### Text passage
══════════

Erin O Toole: Yeah. It's an amazing story, and it's just so heartening to hear that
it's possible to experiment in this way with books. Because often that is not the case.
So, I was thinking maybe we could see if there are any questions from the audience here. And so,
I'm going to take a look at them. [pauses] Let's see So, here s a question. It says:
Can you elaborate on your choice of materials for your museums as it relates to their affect?
For me, the teakwood evokes both warmth and suggests institutional/bureaucratic space.
Dayanita Singh: You've answered your own question. [O Toole laughs] Exactly that!
Erin O Toole: That was a wonderful question.
Dayanita Singh: Yeah, exactly. Exactly. Bureaucratic. Institutional. And yet,
disrupting it. Disrupting from the inside, you know? Not standing outside. But getting into the
space and disrupting it. And yes, that's exactly why it's this teakwood. Maybe in America it may
not be so reminiscent, but in India, the moment you see the teakwood, that's what you think of.

══════════

### Data

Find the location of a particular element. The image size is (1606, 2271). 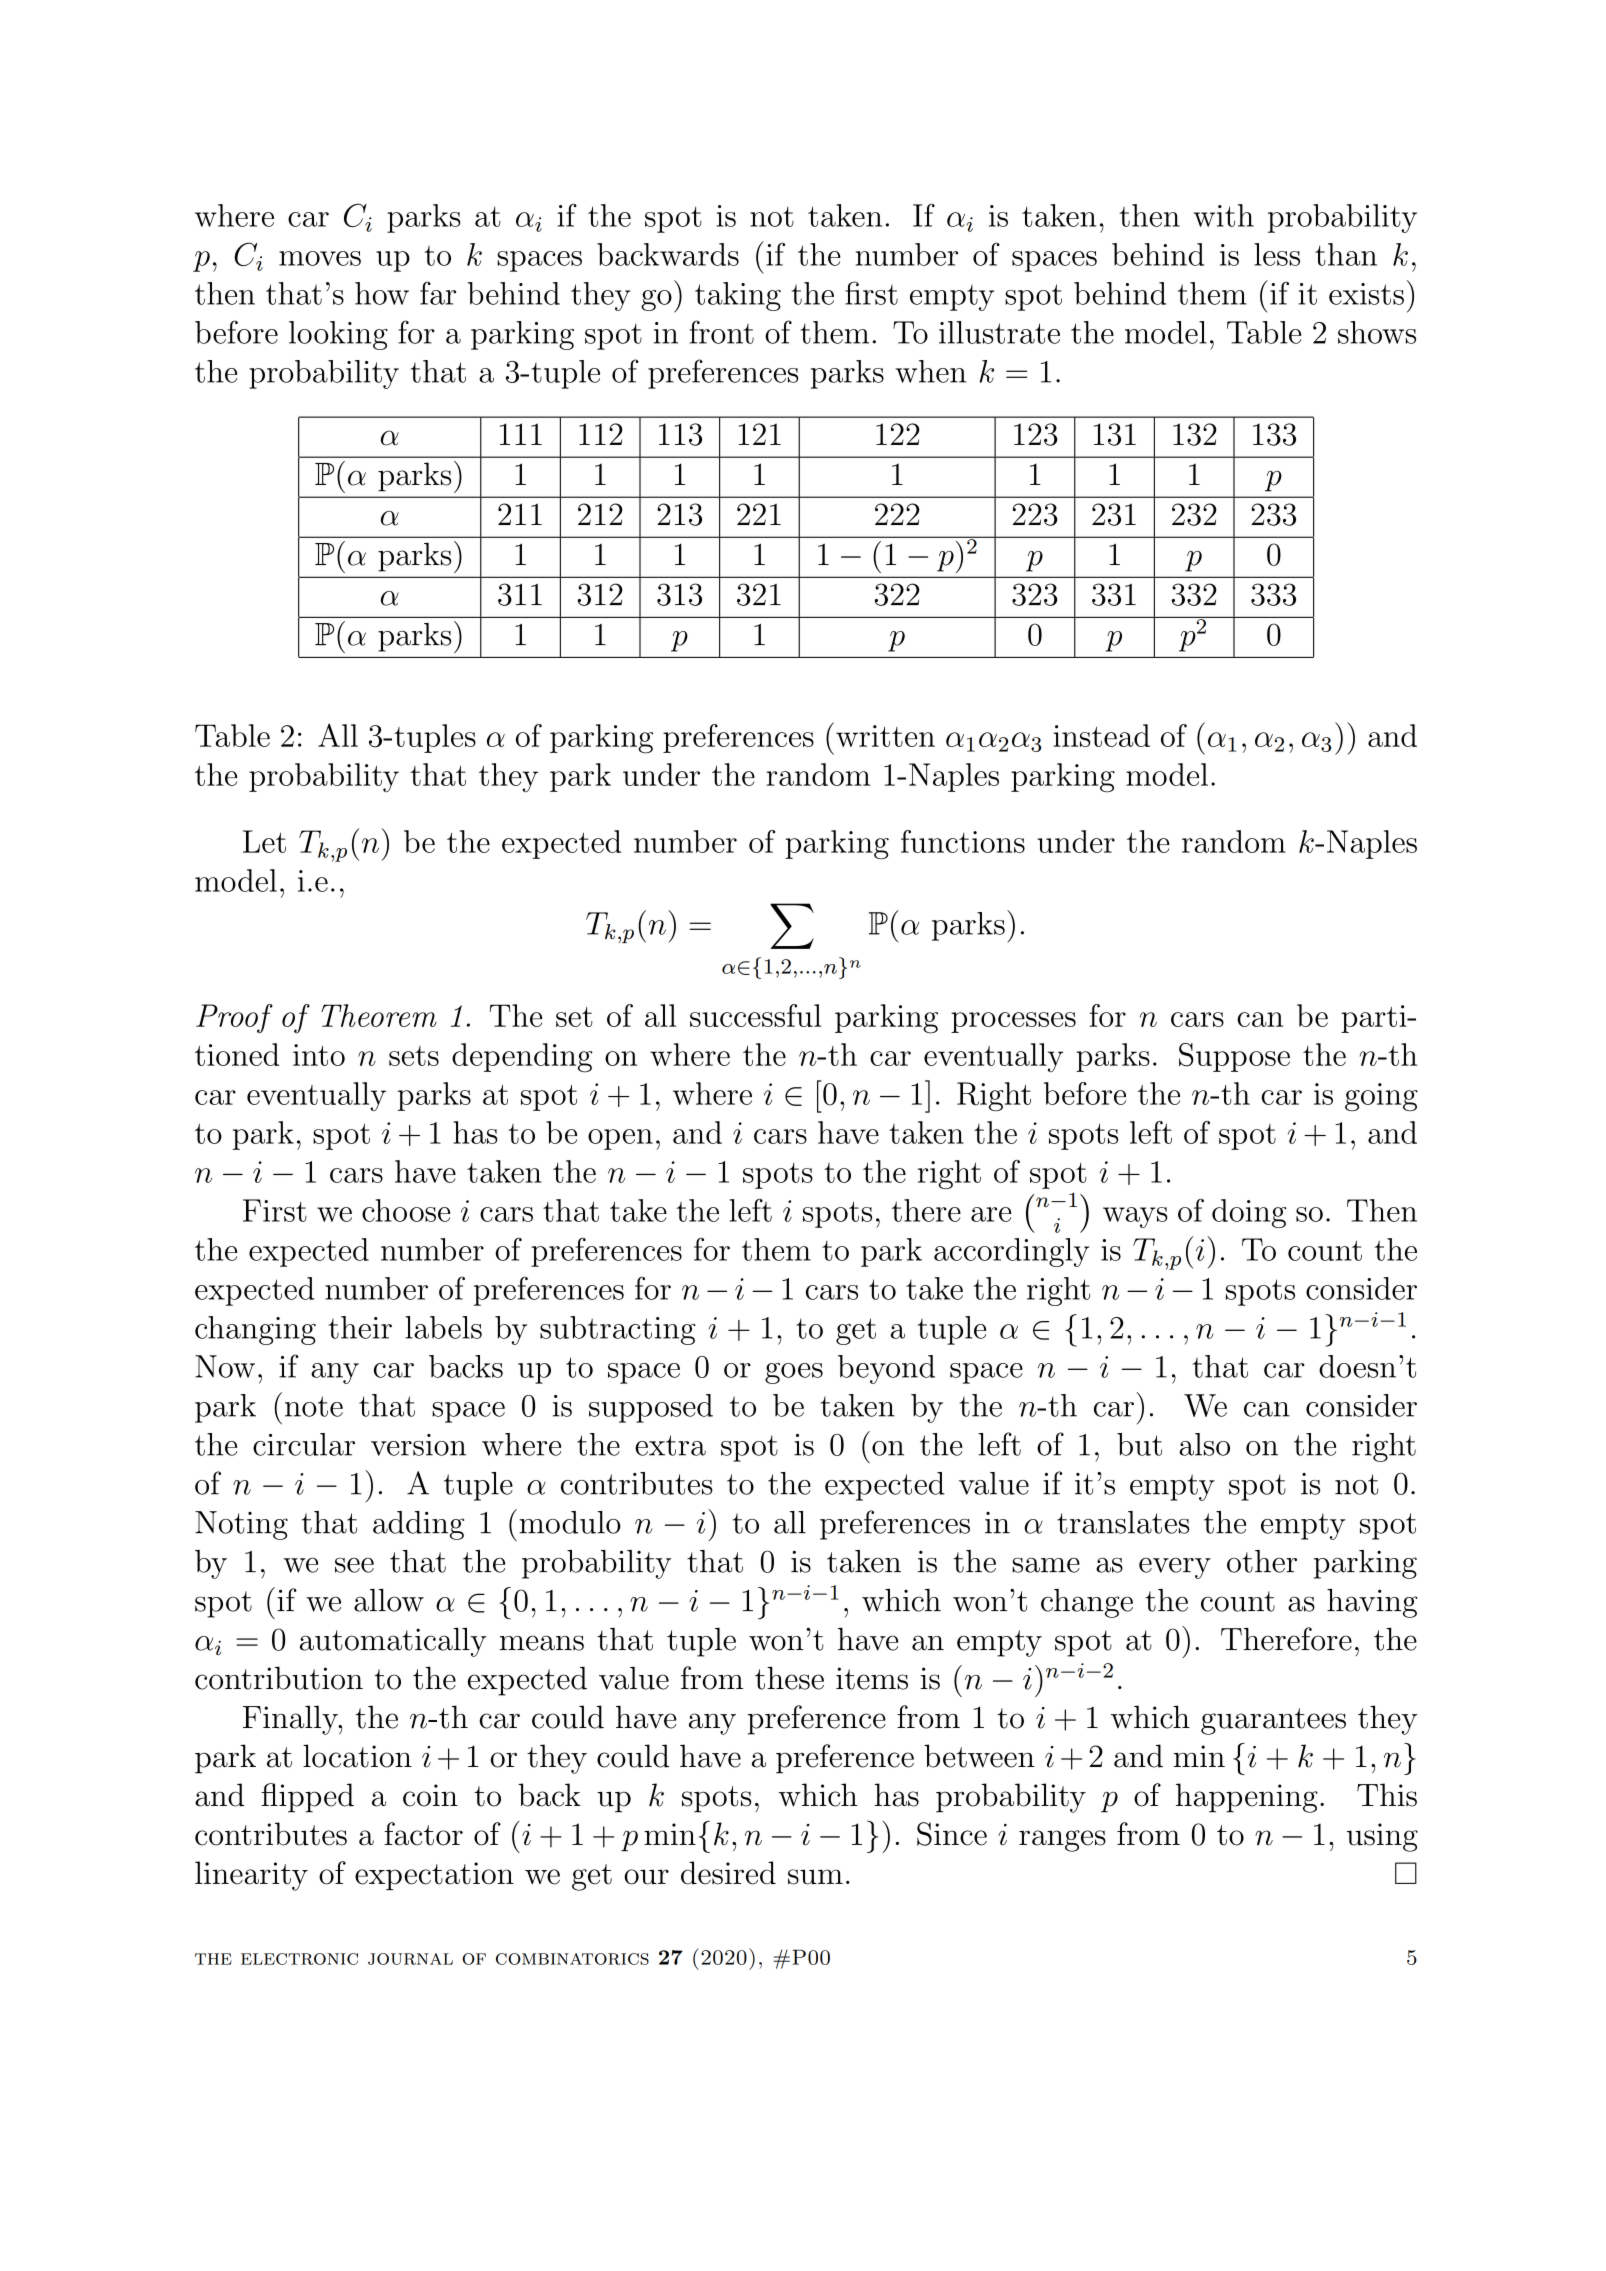

taking is located at coordinates (738, 296).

══════════

### Actions to take
**a)** Repeat the part of the interview with Dayanita Singh that begins at the words "Dayanita Singh: Yeah, exactly." and stops after "you think of.".
**b)** Carry on the interview with Dayanita Singh from the point at which it ends.
The material plays no part in what is asked here.

### Results of the tasks
**a)**
Dayanita Singh: Yeah, exactly. Exactly. Bureaucratic. Institutional. And yet,
disrupting it. Disrupting from the inside, you know? Not standing outside. But getting into the
space and disrupting it. And yes, that's exactly why it's this teakwood. Maybe in America it may
not be so reminiscent, but in India, the moment you see the teakwood, that's what you think of.

**b)**
The government museums and the offices. But also, for a more practical reason that teak is very wood
is very easy to repurpose and reuse and remake. So, when we get things wrong, as we do a lot, then
we can cut a part of it, and still use it and make something else out of it. It goes on and on,
the reuse of it. The table I'm sitting on, I can't show it to you, is actually made from the sidebar
of the doors. Wood is so great for that. To be able to repurpose. And of course, I
work with some brilliant carpenters. So, that's the other part. If I did it in metal,
or I did it in ... What else could I have done it in? I wouldn't be able to play with it as much,
you know? It's like, Okay. So, Museum of Shedding will come back from San Francisco. Actually,
I have an idea to add two more wings to it. Like, museums have wings, so I also sometimes add wings
to museums. [O Toole laughs] And I can only do that because it's wood. So thanks for that.
Erin O Toole: When you first started to design them, did you make a drawing and
then would give a drawing to a carpenter, or would you talk it through with them?
Dayanita Singh: I would make a print. And I would say, This is what I want to do.
And then we would make a structure full-sized, but ordinary wood structure. And I would say, But I
need it to go in and out much more easily. Then we would make another structure, then we would
try something else. And the idea was for them to know that regardless of how it turns out,
they get paid. Because I don't think any carpenters anywhere in the world would agree
to work with me because we go through about 8 or 10 manifestations before we arrive at what
we want. And that process is very important to it. So, I'm sure if I asked an architect friend, they
would be able to make me a fantastic drawing that the carpenters could follow. But then there would
be no accidents. [O Toole laughs] And there would be no chance. And new things wouldn't happen.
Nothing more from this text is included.